* **SHORT TASK**: Render every line of text in the entries below as a Markdown table with the columns "Number" and "Text," numbering the rows in order and skipping blank lines. Leave the pictures out of the answer.
--- START OF DATA FOR PROCESSING ---
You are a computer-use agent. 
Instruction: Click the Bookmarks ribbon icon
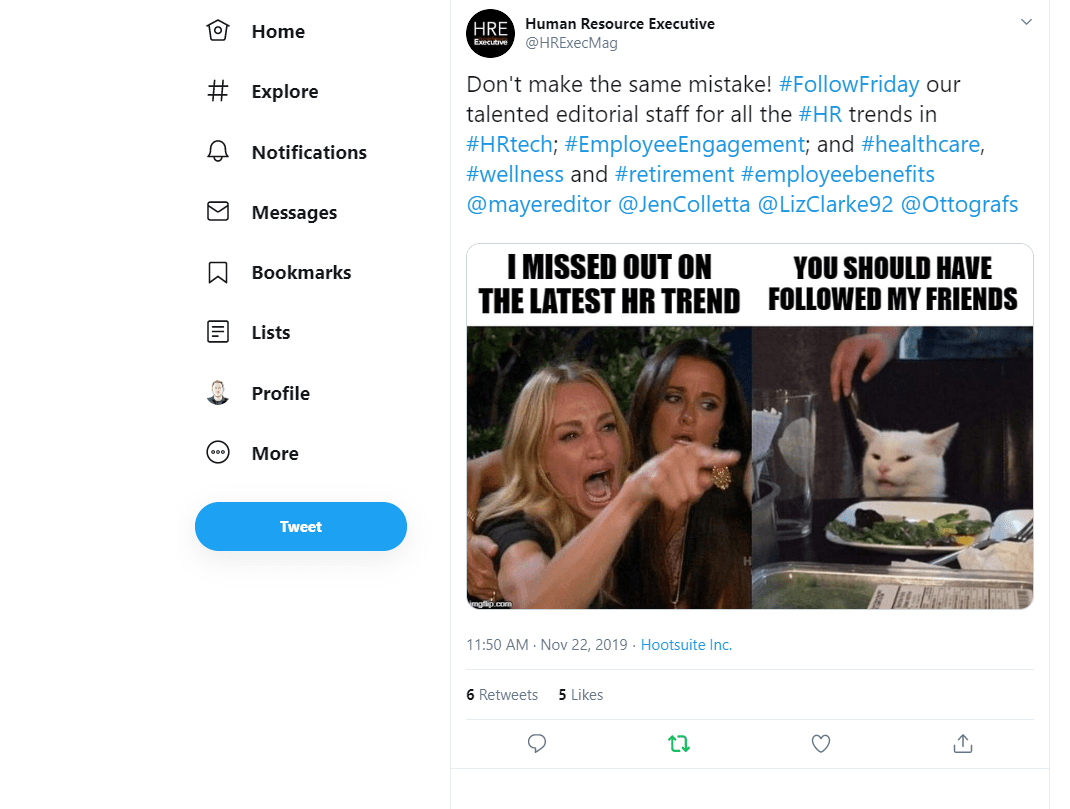click(x=218, y=272)
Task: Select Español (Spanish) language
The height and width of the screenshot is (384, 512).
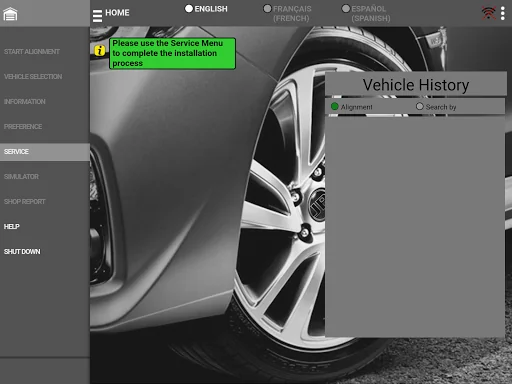Action: (366, 13)
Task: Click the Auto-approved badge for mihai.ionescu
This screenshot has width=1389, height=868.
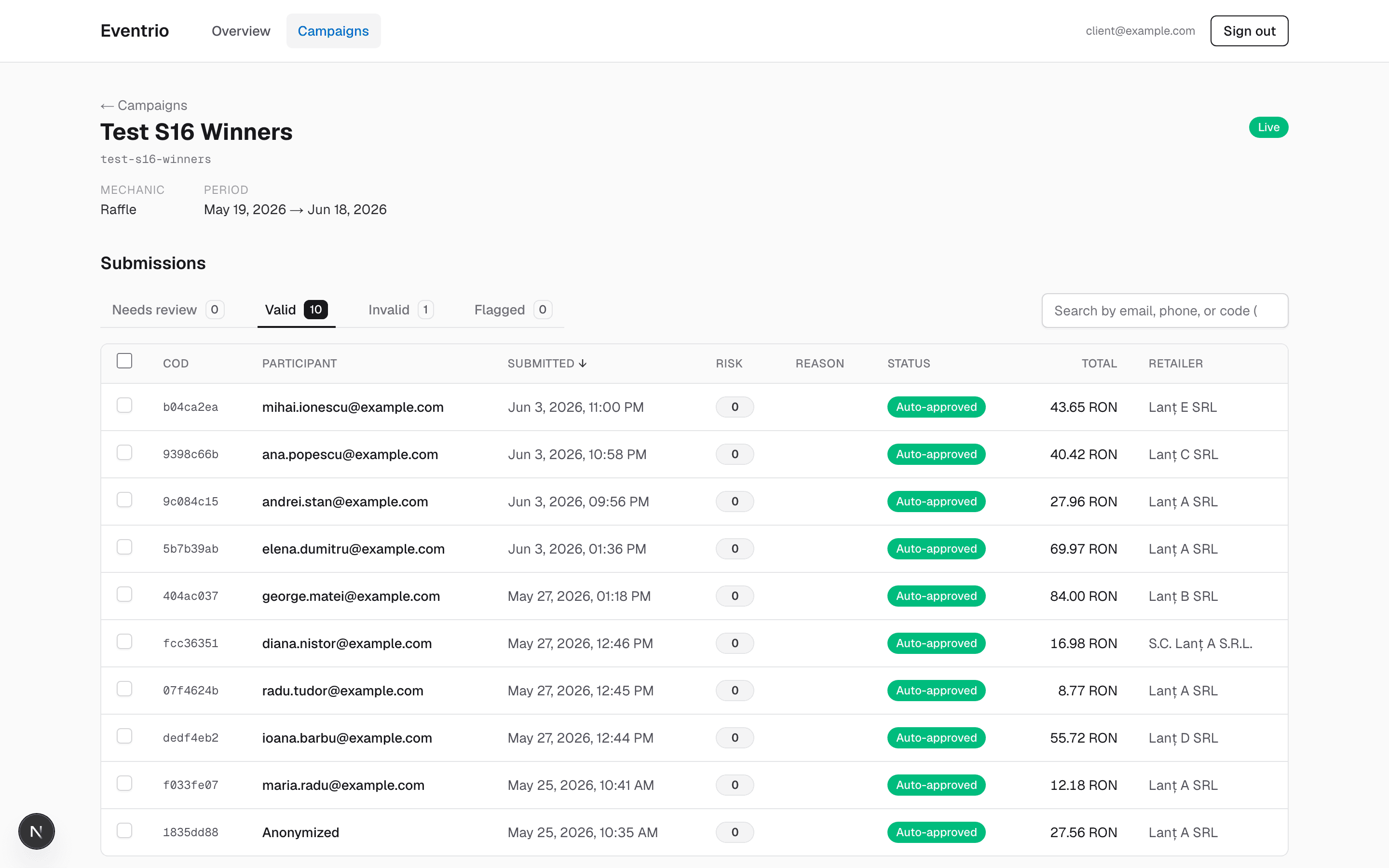Action: click(x=936, y=407)
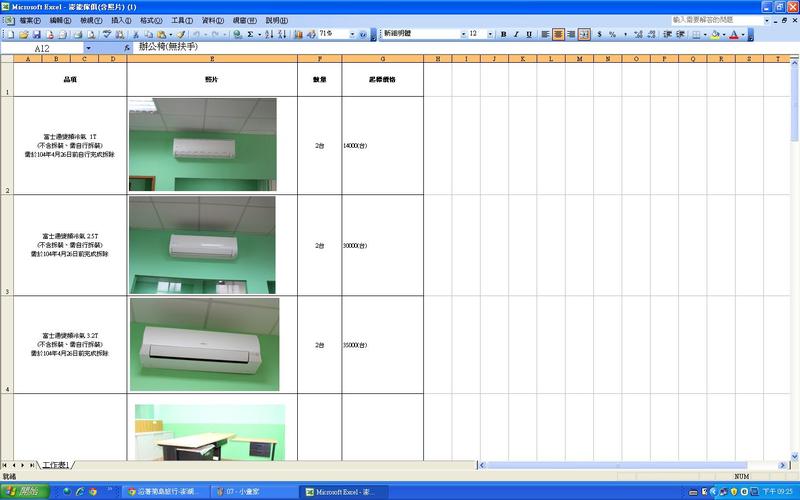This screenshot has width=800, height=500.
Task: Open the 格式 (Format) menu
Action: pos(151,20)
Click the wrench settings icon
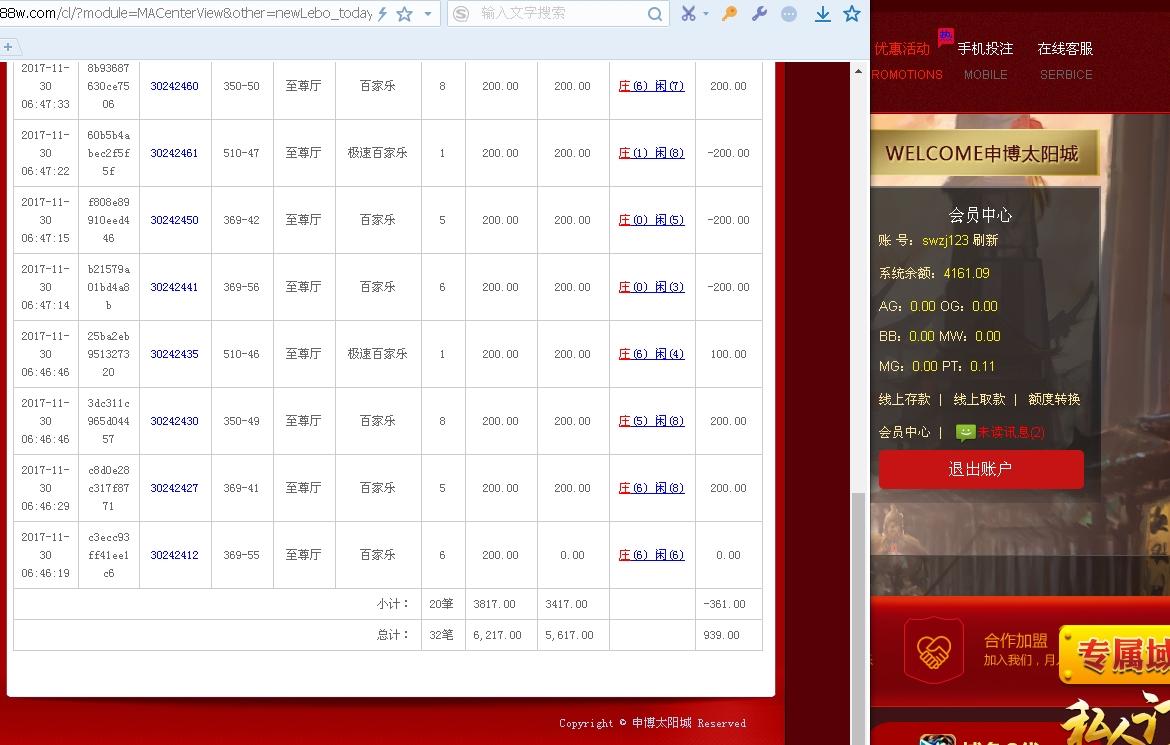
--- END OF DATA FOR PROCESSING ---
* **RESPONSE TO THIS TASK**:
| Number | Text |
|---|---|
| 1 | You are a computer-use agent.  |
| 2 | Instruction: Click the Bookmarks ribbon icon |
| 3 | click(x=218, y=272) |
| 4 | Task: Select Español (Spanish) language |
| 5 | The height and width of the screenshot is (384, 512). |
| 6 | Action: (366, 13) |
| 7 | Task: Click the Auto-approved badge for mihai.ionescu |
| 8 | This screenshot has width=1389, height=868. |
| 9 | Action: click(x=936, y=407) |
| 10 | This screenshot has width=800, height=500. |
| 11 | Task: Open the 格式 (Format) menu |
| 12 | Action: pos(151,20) |
| 13 | Click the wrench settings icon |